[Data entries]
########
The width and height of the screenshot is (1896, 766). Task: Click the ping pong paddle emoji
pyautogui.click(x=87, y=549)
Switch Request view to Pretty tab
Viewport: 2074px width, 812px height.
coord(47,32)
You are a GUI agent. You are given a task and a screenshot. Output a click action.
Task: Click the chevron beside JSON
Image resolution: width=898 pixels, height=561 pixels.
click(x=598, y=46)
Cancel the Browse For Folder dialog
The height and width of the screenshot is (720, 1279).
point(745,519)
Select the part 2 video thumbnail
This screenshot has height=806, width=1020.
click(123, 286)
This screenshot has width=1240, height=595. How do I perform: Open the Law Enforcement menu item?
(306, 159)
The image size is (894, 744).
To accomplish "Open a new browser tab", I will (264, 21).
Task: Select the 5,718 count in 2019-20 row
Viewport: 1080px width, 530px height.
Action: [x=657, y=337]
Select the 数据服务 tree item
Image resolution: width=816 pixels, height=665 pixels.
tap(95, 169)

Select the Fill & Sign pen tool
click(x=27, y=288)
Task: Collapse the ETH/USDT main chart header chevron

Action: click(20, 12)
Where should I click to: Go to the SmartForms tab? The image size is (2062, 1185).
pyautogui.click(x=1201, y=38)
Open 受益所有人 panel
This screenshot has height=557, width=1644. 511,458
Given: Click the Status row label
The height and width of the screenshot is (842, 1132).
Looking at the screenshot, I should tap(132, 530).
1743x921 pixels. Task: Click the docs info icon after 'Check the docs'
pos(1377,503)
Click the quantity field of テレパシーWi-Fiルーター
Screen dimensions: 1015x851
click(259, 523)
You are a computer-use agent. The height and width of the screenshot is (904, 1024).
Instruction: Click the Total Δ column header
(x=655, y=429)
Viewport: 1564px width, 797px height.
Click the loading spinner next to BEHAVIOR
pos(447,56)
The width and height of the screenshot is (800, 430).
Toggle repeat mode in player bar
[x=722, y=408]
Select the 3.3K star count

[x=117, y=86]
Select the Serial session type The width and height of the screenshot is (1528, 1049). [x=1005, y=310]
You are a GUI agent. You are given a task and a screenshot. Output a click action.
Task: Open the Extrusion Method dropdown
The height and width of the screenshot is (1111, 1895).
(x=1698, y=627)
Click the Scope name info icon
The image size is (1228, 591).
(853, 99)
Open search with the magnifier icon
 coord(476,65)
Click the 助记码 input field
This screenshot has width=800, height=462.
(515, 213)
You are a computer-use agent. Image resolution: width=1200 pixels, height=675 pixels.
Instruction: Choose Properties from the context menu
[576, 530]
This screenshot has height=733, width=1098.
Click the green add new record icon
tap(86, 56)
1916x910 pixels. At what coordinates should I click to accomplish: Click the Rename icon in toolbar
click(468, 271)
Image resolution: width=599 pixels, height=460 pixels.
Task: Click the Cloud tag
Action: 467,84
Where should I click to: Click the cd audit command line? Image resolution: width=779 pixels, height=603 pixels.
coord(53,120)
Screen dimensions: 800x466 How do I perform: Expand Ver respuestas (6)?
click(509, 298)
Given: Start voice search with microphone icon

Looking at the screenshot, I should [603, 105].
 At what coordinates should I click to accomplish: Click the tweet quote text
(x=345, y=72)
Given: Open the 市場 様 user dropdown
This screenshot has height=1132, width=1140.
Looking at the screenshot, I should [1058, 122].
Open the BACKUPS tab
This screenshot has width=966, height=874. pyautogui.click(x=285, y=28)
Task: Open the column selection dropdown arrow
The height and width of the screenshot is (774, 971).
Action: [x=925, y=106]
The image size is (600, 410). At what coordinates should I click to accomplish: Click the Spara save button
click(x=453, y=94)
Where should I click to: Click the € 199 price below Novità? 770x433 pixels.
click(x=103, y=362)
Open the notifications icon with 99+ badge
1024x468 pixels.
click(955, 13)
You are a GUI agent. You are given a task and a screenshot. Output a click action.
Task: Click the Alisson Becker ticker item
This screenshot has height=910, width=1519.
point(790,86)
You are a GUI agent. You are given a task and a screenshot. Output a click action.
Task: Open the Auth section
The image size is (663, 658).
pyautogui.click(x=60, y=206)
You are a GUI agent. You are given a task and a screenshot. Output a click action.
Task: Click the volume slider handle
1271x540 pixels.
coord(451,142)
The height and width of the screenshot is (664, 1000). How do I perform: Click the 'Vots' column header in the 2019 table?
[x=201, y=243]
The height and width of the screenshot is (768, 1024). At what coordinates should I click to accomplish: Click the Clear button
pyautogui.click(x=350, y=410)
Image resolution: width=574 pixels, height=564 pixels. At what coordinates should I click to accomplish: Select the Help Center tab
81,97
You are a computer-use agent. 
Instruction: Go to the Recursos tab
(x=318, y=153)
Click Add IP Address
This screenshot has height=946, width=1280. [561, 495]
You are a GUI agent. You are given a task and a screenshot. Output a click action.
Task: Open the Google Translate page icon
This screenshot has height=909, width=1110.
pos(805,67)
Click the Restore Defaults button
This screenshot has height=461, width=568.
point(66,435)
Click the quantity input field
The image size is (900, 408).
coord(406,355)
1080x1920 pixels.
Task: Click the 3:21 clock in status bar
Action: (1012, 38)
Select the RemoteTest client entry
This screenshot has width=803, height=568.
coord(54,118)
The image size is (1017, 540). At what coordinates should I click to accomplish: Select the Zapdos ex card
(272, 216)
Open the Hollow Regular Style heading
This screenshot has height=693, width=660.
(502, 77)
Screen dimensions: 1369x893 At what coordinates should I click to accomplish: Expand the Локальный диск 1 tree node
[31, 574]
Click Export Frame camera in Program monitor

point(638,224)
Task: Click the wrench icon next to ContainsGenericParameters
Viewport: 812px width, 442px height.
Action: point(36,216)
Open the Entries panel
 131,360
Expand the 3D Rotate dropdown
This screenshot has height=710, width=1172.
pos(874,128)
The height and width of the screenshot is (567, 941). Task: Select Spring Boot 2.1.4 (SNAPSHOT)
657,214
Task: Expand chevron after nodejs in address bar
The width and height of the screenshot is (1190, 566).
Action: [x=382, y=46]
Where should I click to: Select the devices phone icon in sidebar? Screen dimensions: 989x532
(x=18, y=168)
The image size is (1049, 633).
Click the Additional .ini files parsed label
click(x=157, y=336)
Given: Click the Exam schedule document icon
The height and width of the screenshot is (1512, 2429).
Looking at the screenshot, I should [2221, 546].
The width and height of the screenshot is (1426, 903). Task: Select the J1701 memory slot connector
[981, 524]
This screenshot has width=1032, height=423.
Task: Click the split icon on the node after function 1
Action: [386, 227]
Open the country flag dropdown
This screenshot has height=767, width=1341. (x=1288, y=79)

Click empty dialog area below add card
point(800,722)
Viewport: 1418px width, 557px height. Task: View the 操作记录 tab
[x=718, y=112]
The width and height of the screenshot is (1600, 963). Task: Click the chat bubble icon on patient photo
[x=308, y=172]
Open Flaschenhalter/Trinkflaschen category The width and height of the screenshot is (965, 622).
########
● **WHAT YOU ARE ASKED TO DO**: Write out the records above exactly as given.

● **RESULT OF THIS TASK**:
The width and height of the screenshot is (1896, 766). Task: Click the ping pong paddle emoji
pyautogui.click(x=87, y=549)
Switch Request view to Pretty tab
Viewport: 2074px width, 812px height.
coord(47,32)
You are a GUI agent. You are given a task and a screenshot. Output a click action.
Task: Click the chevron beside JSON
Image resolution: width=898 pixels, height=561 pixels.
click(x=598, y=46)
Cancel the Browse For Folder dialog
The height and width of the screenshot is (720, 1279).
point(745,519)
Select the part 2 video thumbnail
This screenshot has height=806, width=1020.
click(123, 286)
This screenshot has width=1240, height=595. How do I perform: Open the Law Enforcement menu item?
(306, 159)
The image size is (894, 744).
To accomplish "Open a new browser tab", I will (264, 21).
Task: Select the 5,718 count in 2019-20 row
Viewport: 1080px width, 530px height.
Action: [x=657, y=337]
Select the 数据服务 tree item
Image resolution: width=816 pixels, height=665 pixels.
tap(95, 169)

Select the Fill & Sign pen tool
click(x=27, y=288)
Task: Collapse the ETH/USDT main chart header chevron

Action: click(20, 12)
Where should I click to: Go to the SmartForms tab? The image size is (2062, 1185).
pyautogui.click(x=1201, y=38)
Open 受益所有人 panel
This screenshot has height=557, width=1644. 511,458
Given: Click the Status row label
The height and width of the screenshot is (842, 1132).
Looking at the screenshot, I should tap(132, 530).
1743x921 pixels. Task: Click the docs info icon after 'Check the docs'
pos(1377,503)
Click the quantity field of テレパシーWi-Fiルーター
Screen dimensions: 1015x851
click(259, 523)
You are a computer-use agent. The height and width of the screenshot is (904, 1024).
Instruction: Click the Total Δ column header
(x=655, y=429)
Viewport: 1564px width, 797px height.
Click the loading spinner next to BEHAVIOR
pos(447,56)
The width and height of the screenshot is (800, 430).
Toggle repeat mode in player bar
[x=722, y=408]
Select the 3.3K star count

[x=117, y=86]
Select the Serial session type The width and height of the screenshot is (1528, 1049). [x=1005, y=310]
You are a GUI agent. You are given a task and a screenshot. Output a click action.
Task: Open the Extrusion Method dropdown
The height and width of the screenshot is (1111, 1895).
(x=1698, y=627)
Click the Scope name info icon
The image size is (1228, 591).
(853, 99)
Open search with the magnifier icon
 coord(476,65)
Click the 助记码 input field
This screenshot has width=800, height=462.
(515, 213)
You are a computer-use agent. Image resolution: width=1200 pixels, height=675 pixels.
Instruction: Choose Properties from the context menu
[576, 530]
This screenshot has height=733, width=1098.
Click the green add new record icon
tap(86, 56)
1916x910 pixels. At what coordinates should I click to accomplish: Click the Rename icon in toolbar
click(468, 271)
Image resolution: width=599 pixels, height=460 pixels.
Task: Click the Cloud tag
Action: 467,84
Where should I click to: Click the cd audit command line? Image resolution: width=779 pixels, height=603 pixels.
coord(53,120)
Screen dimensions: 800x466 How do I perform: Expand Ver respuestas (6)?
click(509, 298)
Given: Start voice search with microphone icon

Looking at the screenshot, I should [603, 105].
 At what coordinates should I click to accomplish: Click the tweet quote text
(x=345, y=72)
Given: Open the 市場 様 user dropdown
This screenshot has height=1132, width=1140.
Looking at the screenshot, I should [1058, 122].
Open the BACKUPS tab
This screenshot has width=966, height=874. pyautogui.click(x=285, y=28)
Task: Open the column selection dropdown arrow
The height and width of the screenshot is (774, 971).
Action: [x=925, y=106]
The image size is (600, 410). At what coordinates should I click to accomplish: Click the Spara save button
click(x=453, y=94)
Where should I click to: Click the € 199 price below Novità? 770x433 pixels.
click(x=103, y=362)
Open the notifications icon with 99+ badge
1024x468 pixels.
click(955, 13)
You are a GUI agent. You are given a task and a screenshot. Output a click action.
Task: Click the Alisson Becker ticker item
This screenshot has height=910, width=1519.
point(790,86)
You are a GUI agent. You are given a task and a screenshot. Output a click action.
Task: Open the Auth section
The image size is (663, 658).
pyautogui.click(x=60, y=206)
You are a GUI agent. You are given a task and a screenshot. Output a click action.
Task: Click the volume slider handle
1271x540 pixels.
coord(451,142)
The height and width of the screenshot is (664, 1000). How do I perform: Click the 'Vots' column header in the 2019 table?
[x=201, y=243]
The height and width of the screenshot is (768, 1024). At what coordinates should I click to accomplish: Click the Clear button
pyautogui.click(x=350, y=410)
Image resolution: width=574 pixels, height=564 pixels. At what coordinates should I click to accomplish: Select the Help Center tab
81,97
You are a computer-use agent. 
Instruction: Go to the Recursos tab
(x=318, y=153)
Click Add IP Address
This screenshot has height=946, width=1280. [561, 495]
You are a GUI agent. You are given a task and a screenshot. Output a click action.
Task: Open the Google Translate page icon
This screenshot has height=909, width=1110.
pos(805,67)
Click the Restore Defaults button
This screenshot has height=461, width=568.
point(66,435)
Click the quantity input field
The image size is (900, 408).
coord(406,355)
1080x1920 pixels.
Task: Click the 3:21 clock in status bar
Action: (1012, 38)
Select the RemoteTest client entry
This screenshot has width=803, height=568.
coord(54,118)
The image size is (1017, 540). At what coordinates should I click to accomplish: Select the Zapdos ex card
(272, 216)
Open the Hollow Regular Style heading
This screenshot has height=693, width=660.
(502, 77)
Screen dimensions: 1369x893 At what coordinates should I click to accomplish: Expand the Локальный диск 1 tree node
[31, 574]
Click Export Frame camera in Program monitor

point(638,224)
Task: Click the wrench icon next to ContainsGenericParameters
Viewport: 812px width, 442px height.
Action: point(36,216)
Open the Entries panel
 131,360
Expand the 3D Rotate dropdown
This screenshot has height=710, width=1172.
pos(874,128)
The height and width of the screenshot is (567, 941). Task: Select Spring Boot 2.1.4 (SNAPSHOT)
657,214
Task: Expand chevron after nodejs in address bar
The width and height of the screenshot is (1190, 566).
Action: [x=382, y=46]
Where should I click to: Select the devices phone icon in sidebar? Screen dimensions: 989x532
(x=18, y=168)
The image size is (1049, 633).
Click the Additional .ini files parsed label
click(x=157, y=336)
Given: Click the Exam schedule document icon
The height and width of the screenshot is (1512, 2429).
Looking at the screenshot, I should [2221, 546].
The width and height of the screenshot is (1426, 903). Task: Select the J1701 memory slot connector
[981, 524]
This screenshot has width=1032, height=423.
Task: Click the split icon on the node after function 1
Action: [386, 227]
Open the country flag dropdown
This screenshot has height=767, width=1341. (x=1288, y=79)

Click empty dialog area below add card
point(800,722)
Viewport: 1418px width, 557px height. Task: View the 操作记录 tab
[x=718, y=112]
The width and height of the screenshot is (1600, 963). Task: Click the chat bubble icon on patient photo
[x=308, y=172]
Open Flaschenhalter/Trinkflaschen category The width and height of the screenshot is (965, 622).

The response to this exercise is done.